3 Bids from the following:
- The Boca Raton Bowl
- The Salute to Veterans Bowl
- The Cure Bowl
- The Famous Idaho Potato Bowl
- The First Responder Bowl
- The Frisco Bowl
- The Myrtle Beach Bowl
- The New Mexico Bowl

===Division I FBS Independents===
Of the independent Football Bowl Subdivision teams, there are contractual agreements to play in certain bowl games should they become bowl eligible. All of these teams are eligible to be selected for a New Year's Six bowl game before accepting any other contractual bids.

- Notre Dame – eligible for ACC-contracted bowls. However, Notre Dame cannot be selected by an ACC bowl if there is an eligible ACC team with two or more wins than Notre Dame. For example, a 9–3 Clemson team must be chosen over a 7–5 Notre Dame team. Notre Dame was selected to the 2019 Camping World Bowl in lieu of the 3rd-place ACC team, the third time since 2014 they have taken an ACC slot. Notre Dame can also be selected to play against ACC teams in the Orange Bowl twice in the span from 2014–2025, and has no limit in playing in any other New Year's Six bowls if selected (Notre Dame has yet to make an Orange Bowl in that time; its most recent New Year's Six Bowl was the 2022 Fiesta Bowl).
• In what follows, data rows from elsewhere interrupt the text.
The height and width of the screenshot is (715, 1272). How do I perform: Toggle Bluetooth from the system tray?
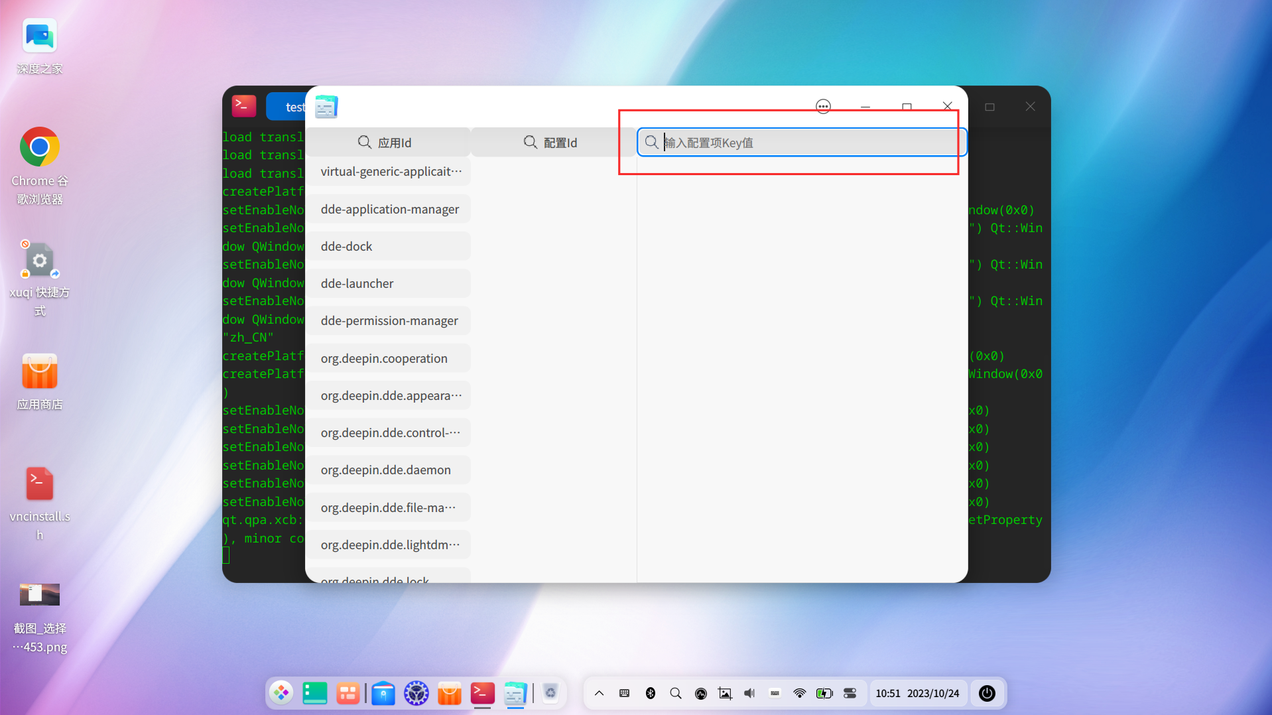coord(650,693)
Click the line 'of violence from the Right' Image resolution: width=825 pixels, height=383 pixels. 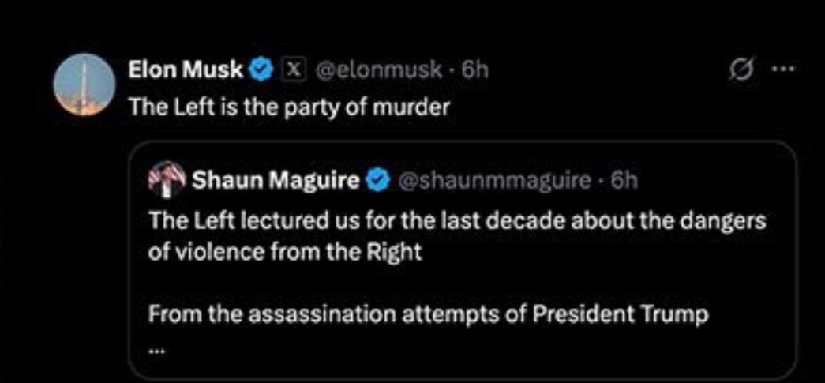[284, 252]
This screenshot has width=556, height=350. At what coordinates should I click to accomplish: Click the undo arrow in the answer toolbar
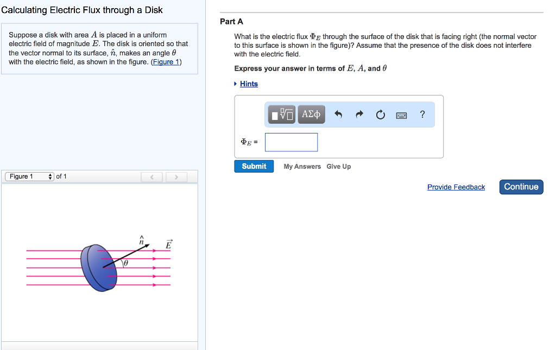click(x=339, y=114)
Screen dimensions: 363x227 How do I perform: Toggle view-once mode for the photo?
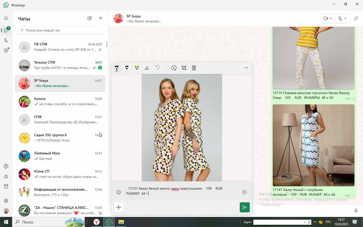pos(245,192)
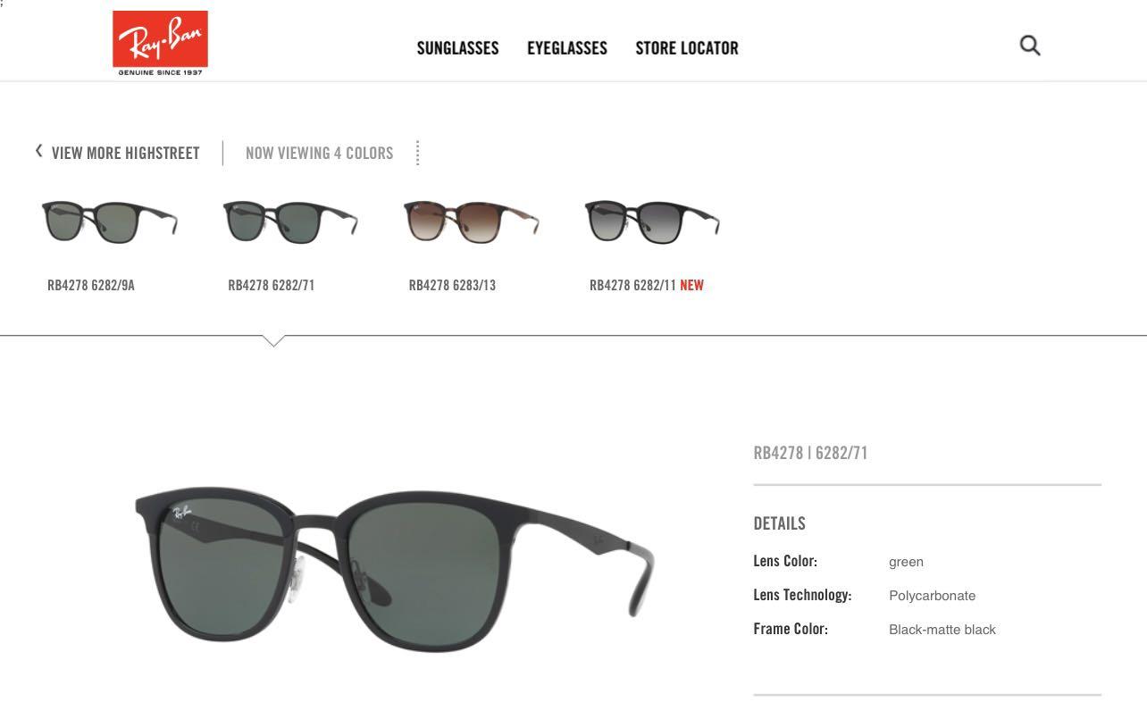Click the back chevron beside View More Highstreet
The width and height of the screenshot is (1147, 719).
click(x=38, y=151)
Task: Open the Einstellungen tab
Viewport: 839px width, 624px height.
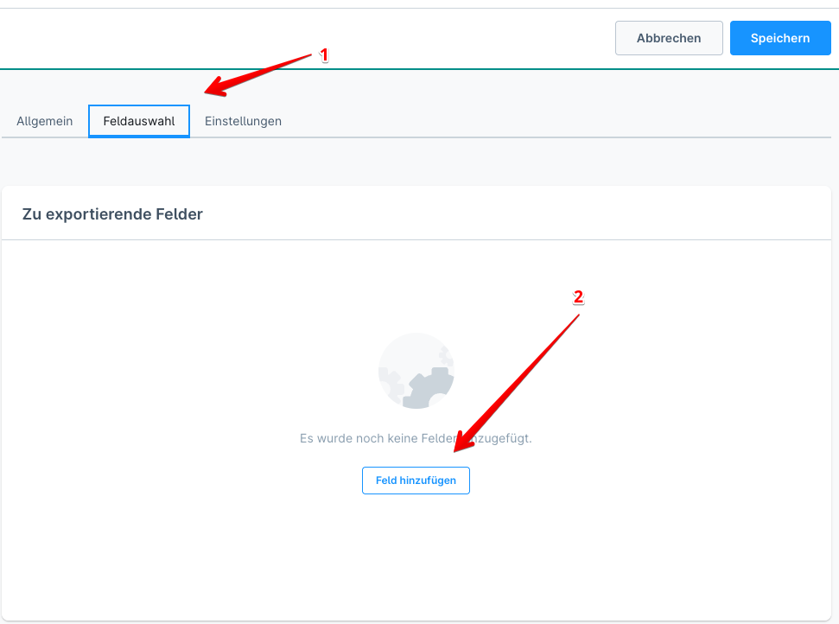Action: point(243,121)
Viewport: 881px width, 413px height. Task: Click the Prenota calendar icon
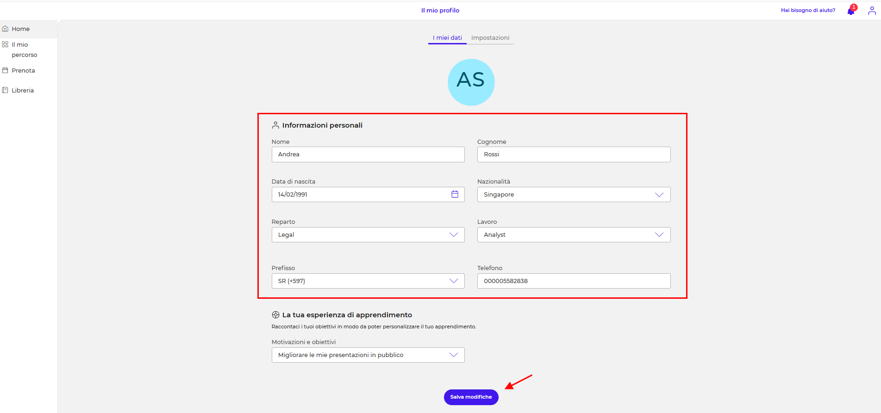[5, 70]
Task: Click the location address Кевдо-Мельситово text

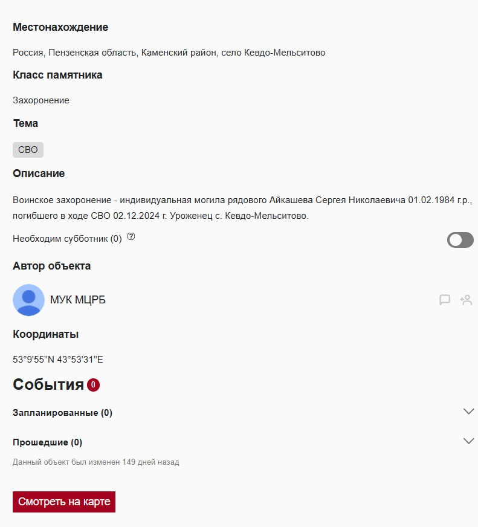Action: 169,53
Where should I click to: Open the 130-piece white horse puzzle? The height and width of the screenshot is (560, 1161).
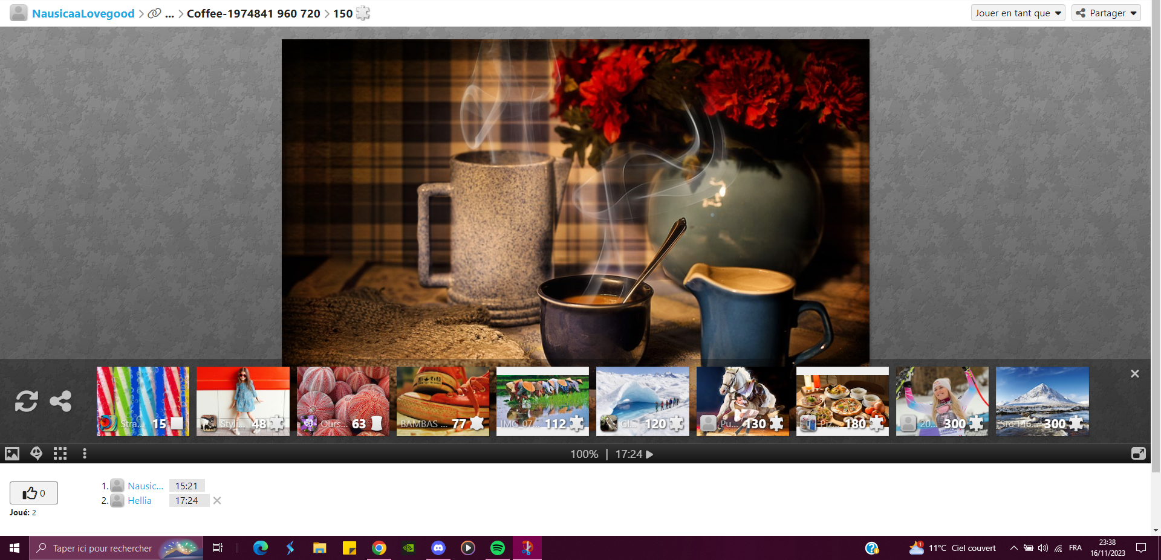[x=743, y=401]

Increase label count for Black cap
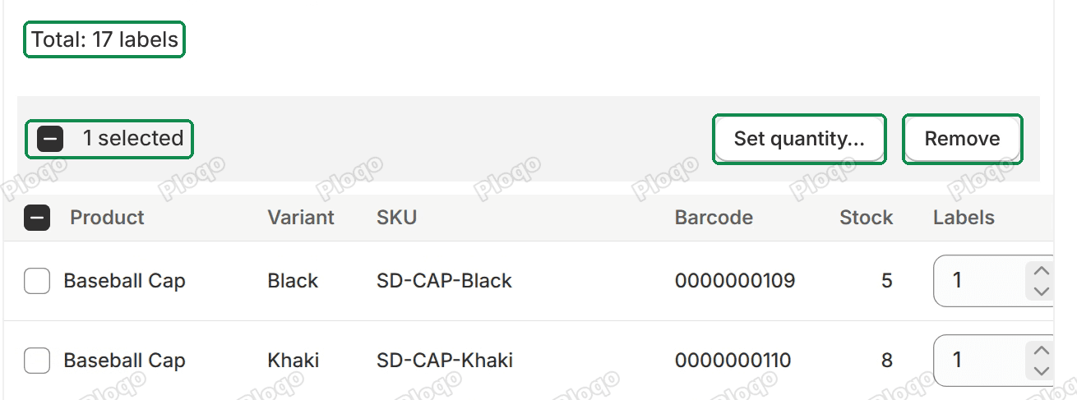[x=1041, y=272]
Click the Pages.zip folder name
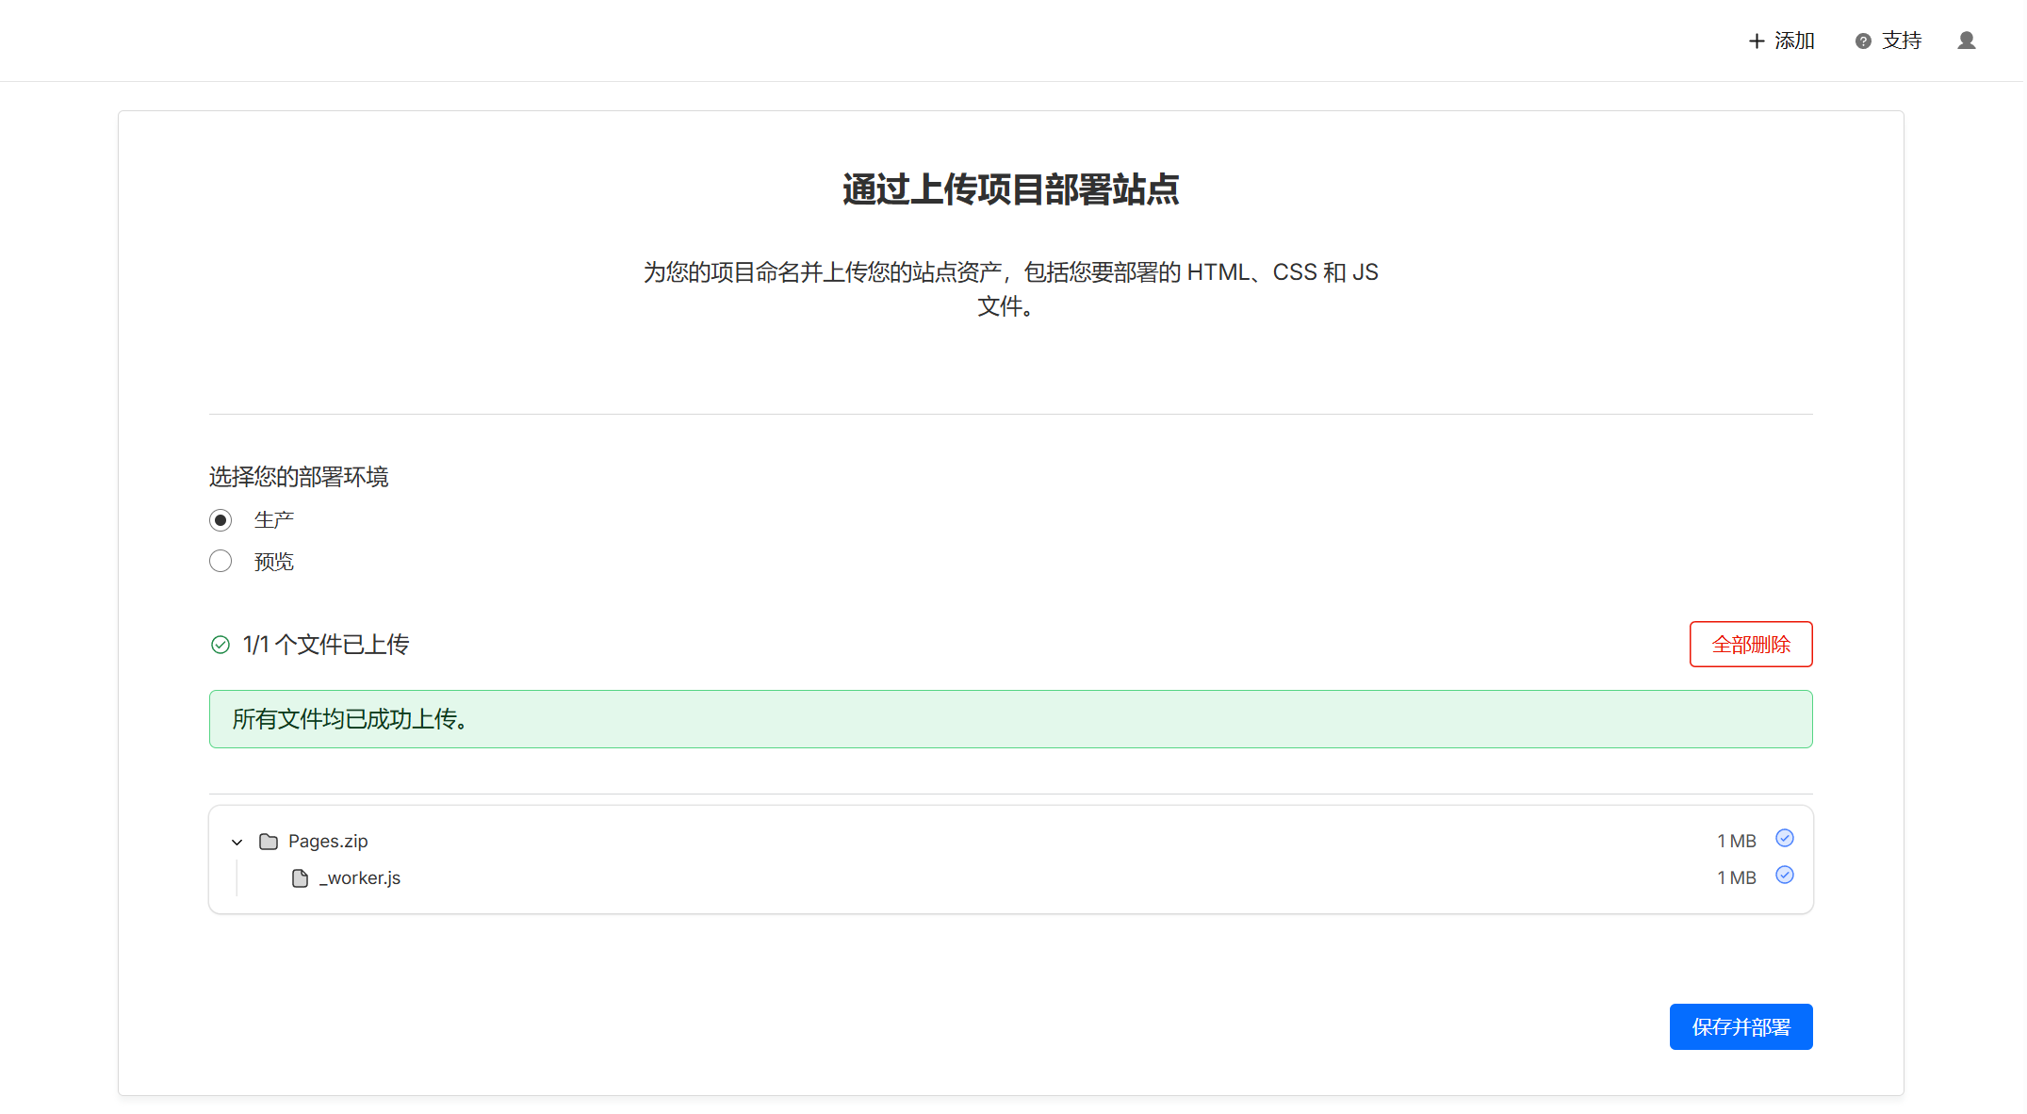This screenshot has width=2027, height=1114. pos(328,841)
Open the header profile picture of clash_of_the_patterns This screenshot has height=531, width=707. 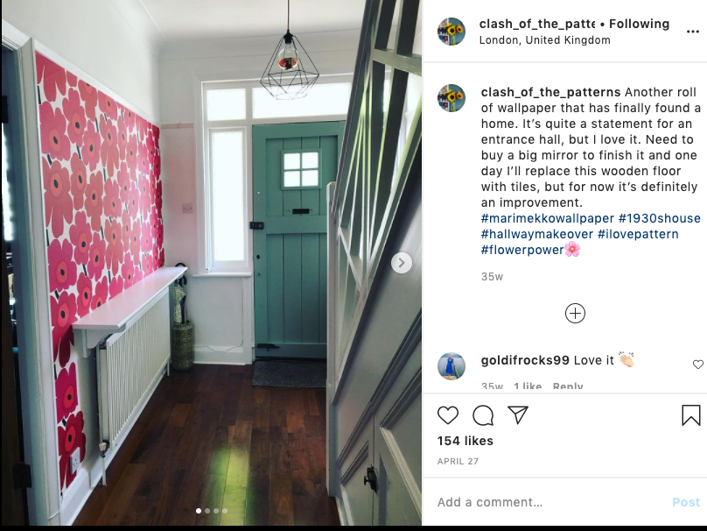(x=452, y=32)
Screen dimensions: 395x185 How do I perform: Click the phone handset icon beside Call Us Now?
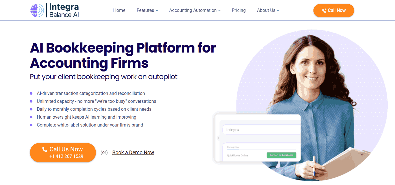coord(45,149)
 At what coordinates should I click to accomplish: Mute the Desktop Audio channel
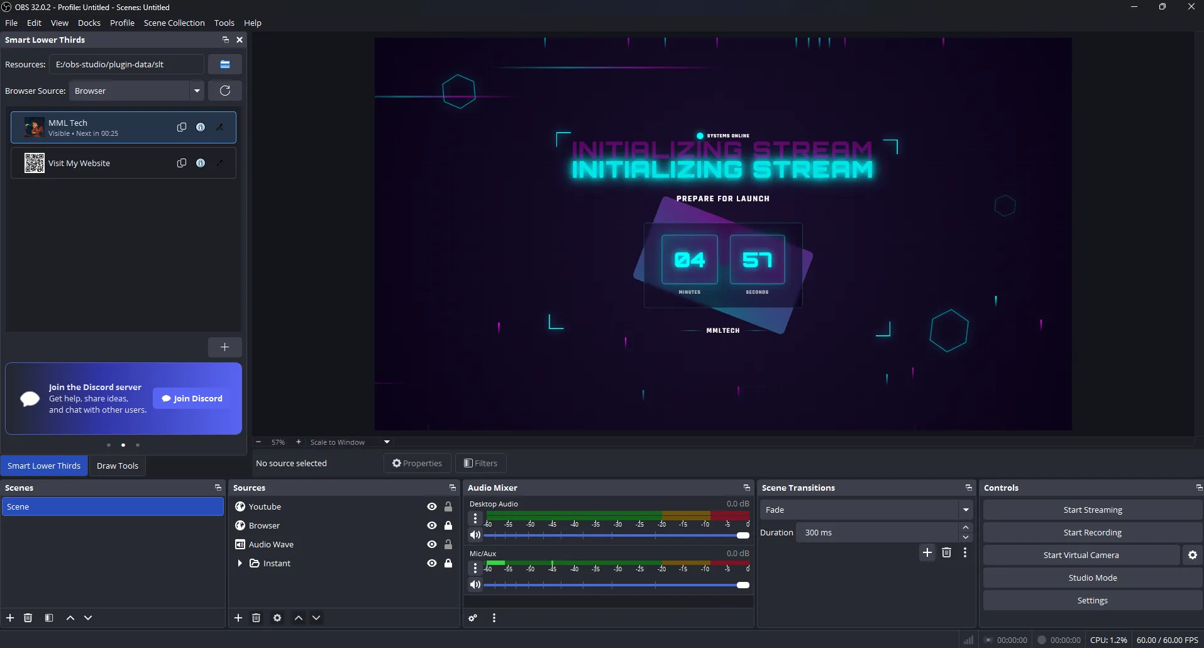[x=475, y=535]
In 2022, Notre Dame was selected to the Gator Bowl.

===Division I FCS===
For the only bowl game in the Football Championship Subdivision, the Celebration Bowl, the Southwestern Athletic Conference and Mid-Eastern Athletic Conference both have tie-ins. Each conference must send their champion to the game.

===Division II===
====Lone Star Conference====
The Lone Star Conference has tie-ins to two bowls: a mandatory tie-in with the C.H.A.M.P.S. Heart of Texas Bowl and optional slots in the Live United Bowl and Corsicana Bowl.

====Mid-America Intercollegiate Athletics Association====
The Mid-America Intercollegiate Athletics Association has tie-ins to three bowls:
1. Mineral Water Bowl: The MIAA must send its highest-ranked team not in the Division II tournament.
2. Live United Bowl: The MIAA is one of two conferences (the other being the LSC) from which the bowl can draw its at-large team.
3. Corsicana Bowl: The MIAA is one of three conferences from which the bowl can draw its teams.

====Great American Conference====
The Great American Conference has two tie-ins:
1. Live United Bowl: The GAC must send its highest-ranked team not in the Division II tournament.
2. Corsicana Bowl: The GAC is one of three conferences (the others being the MIAA and LSC) from which the bowl can draw its teams.

====Northern Sun Intercollegiate Conference====
The Northern Sun Intercollegiate Conference has a tie-in with the Mineral Water Bowl and sends the highest-ranking team not in the tournament.